As a garage sale convert, I am about as devoted as they come. My grandkids' room, which was my daughter's bedroom in a former life, boasts a $5 bookcase full of 25-cent books, a $20 like-new toddler bed adorned with a lovely $1 quilt, and a window-seat-storage-turned-toybox of quality, brand-name toys that have formed an impressive collection for what essentially amounts to pocket change. For example, I bought the Leap Frog Fridge DJ for a quarter and the Mattel See-'n-Say for only a dime. I have resurrected a great deal of play value from a whole slew of toys that needed only a fresh set of batteries or a little soap and water.

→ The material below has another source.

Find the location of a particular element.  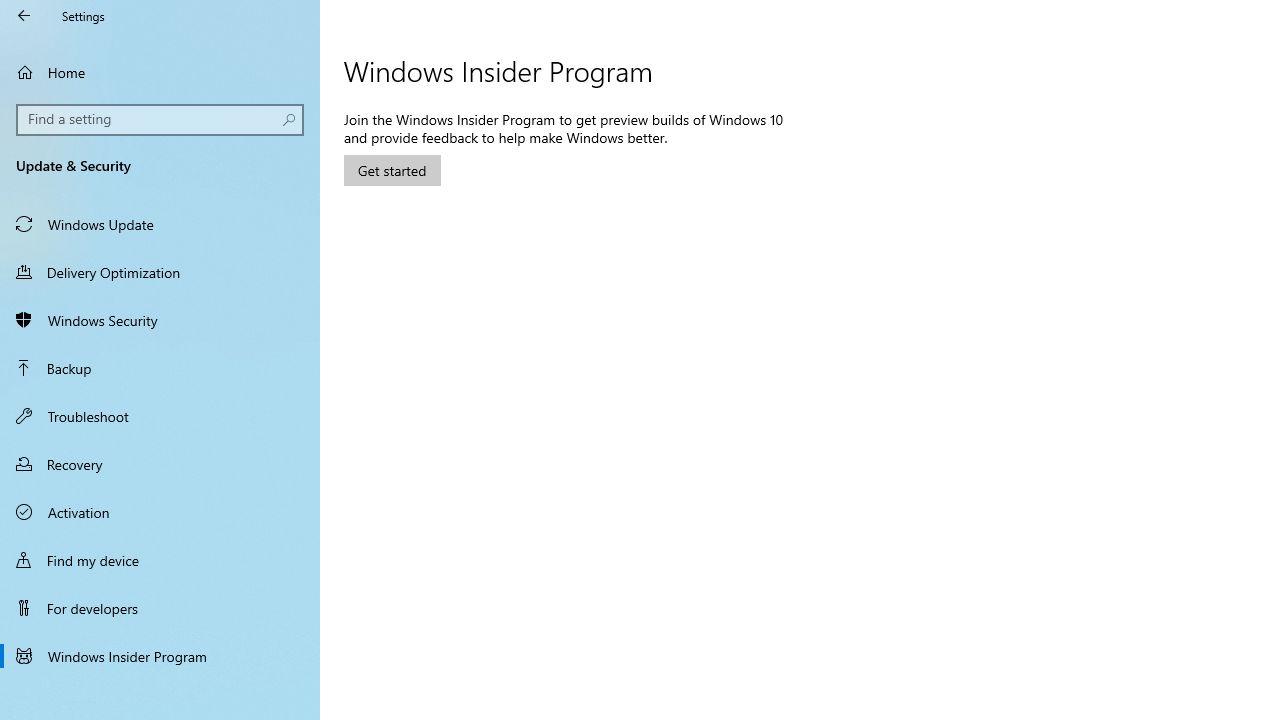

Under the toddler bed are three wooden drawers (minus the hardware) that I got for 50 cents each. Those drawers contain seasonal clothes for the kids in their current sizes. I have learned it is handy to have for each one a light jacket, a pair of jammies, some underwear, and a couple spare sets of playclothes. The kids, especially Sooby, love to pull out their drawers and see what's new, and sometimes they would rather wear these clothes than the ones their mom has sent along. An added benefit is that we don't worry so much about clothes getting stained, torn, and messed up when the investment is so low.
My $10 Graco Pack-and-Play has been Pooh's bed at my house for nearly two years, and a second one, obtained for only $5, is ready for Baby Bootsie. The two older kids have made great use of my $15 Fisher-Price highchair and my $1 umbrella stroller. With the exception of the toddler bed, I have tried to limit my purchases to things that fold up and store away easily when the kids aren't here.
I generally have a yearly garage sale of my own to recycle the kids' outgrown or unwanted toys and clothes, usually getting as much as or more out of them than I originally paid. Doing this keeps the supply current and interesting, and prevents kid stuff from once again monopolizing my house.
Here in the Midwest, April is the month that heralds in earnest the beginning of a new garage sale season. I consider it my mission to scout the sales most weekends, and I do so in a state of near-religious zeal. The truth is, garage saling can be positively inspirational and a whole lot of fun to boot.